In Bergamo, Fagiuoli said a few of his colleagues had left his unit for less-pressured work in the private sector or at other hospitals.

Psychologist Laurence Erdur, who was transferred to Charité’s ICU to support both staff and patients at the start of the pandemic, said some colleagues had struggled then to make sense of the large numbers of young people dying.

While everyone had received the same professional care, the need to treat people who had opted not to be vaccinated had intensified the sense of frustration and helplessness. “When people consider that their work doesn’t make sense, that’s a crucial point where [they] quit the job,” she added.

Reflecting the pressures, health workers in France, Ireland, Germany and other countries have turned to industrial action over the past year to protest against working conditions and a lack of resources. Demographic shifts are leaving health systems with far more elderly people to care for and far fewer workers to undertake that care.

“If you compare the birth year 1960 with the birth year 1975, in Germany you have a decrease in birth rates of more than 30 per cent. So a third of the population will be lacking within the next 10 years,” Kroemer said. International recruitment would only partly make up for this shortfall, he added.

Kroemer said the traditional approaches to hiring workers “will be of limited value because you cannot recruit people who are simply not there”.

Some European countries are bucking the trend. In Sweden, Karolinska University Hospital has increased its overall workforce since the start of the pandemic. Its chief executive, Björn Zoëga, attributed this to the extent of psychological support the hospital offered staff and to Stockholm’s decision to avoid lockdowns, which spared his workforce from the stresses of home-schooling.

“Of course, we lost some staff but we gained some staff,” he said. In March, Karolinska’s nursing staff numbers were the same compared with December 2019, but the number of assistant nurses had increased by 4 per cent and doctors by 9 per cent.

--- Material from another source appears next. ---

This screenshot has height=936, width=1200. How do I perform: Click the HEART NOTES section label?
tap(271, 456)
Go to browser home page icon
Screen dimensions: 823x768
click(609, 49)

However, Zoëga is braced for the same demographic pressures as the rest of Europe. About 6 per cent of the workforce in the Stockholm region was employed in healthcare, he said, but if the population continued to age at the current rate, that would need to rise to 36 per cent in 10 years and “that is never going to happen”.

The contraction in the region’s health workforce had begun long before Covid because of years of “chronic under-investment”, said Hans Kluge, the WHO’s director for Europe. The UN body estimates that the global shortfall in healthcare workers will reach 10mn by 2030.

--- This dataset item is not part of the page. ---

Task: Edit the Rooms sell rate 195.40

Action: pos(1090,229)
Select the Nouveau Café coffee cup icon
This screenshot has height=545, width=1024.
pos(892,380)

Healthcare spending needed to be redefined as an investment rather than simply a sunk cost, he said, with politicians often believing that such expenditure disappeared into “a black hole”. To counter this narrative, he has established an independent commission chaired by the economist Mario Monti, a former Italian prime minister, to rethink policy priorities and consider how scarce resources can best be used.

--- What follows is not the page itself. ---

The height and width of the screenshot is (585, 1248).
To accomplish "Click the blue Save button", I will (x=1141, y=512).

Covid’s key lesson, according to Kluge, was that there should not be a “false dichotomy” between health and economic development.

Health leaders are focusing on the ways doctors work and patients expect to be treated. Kroemer said using digital technologies more effectively to communicate with, and assess, patients would help a broader shift in focus to preventing, rather than simply treating, disease — an approach he said Germany had been slow to adopt.

“You have to reduce the number of people who get sick . . . to cope with this [demographic shift],” he argued.

Kluge agreed that better use of digital tools was vital, allied with the more flexible deployment of staff. He cited the example of an isolated region in the north of Sweden with emergency facilities operated wholly by nurses, who received advice on diagnosis and treatment from a doctor via video call.

“Nurses and midwives are the biggest health workforce in the region and we could make far better use of that in many countries,” he said. “You’ll never hear me saying that health is everything, but without health there is nothing.”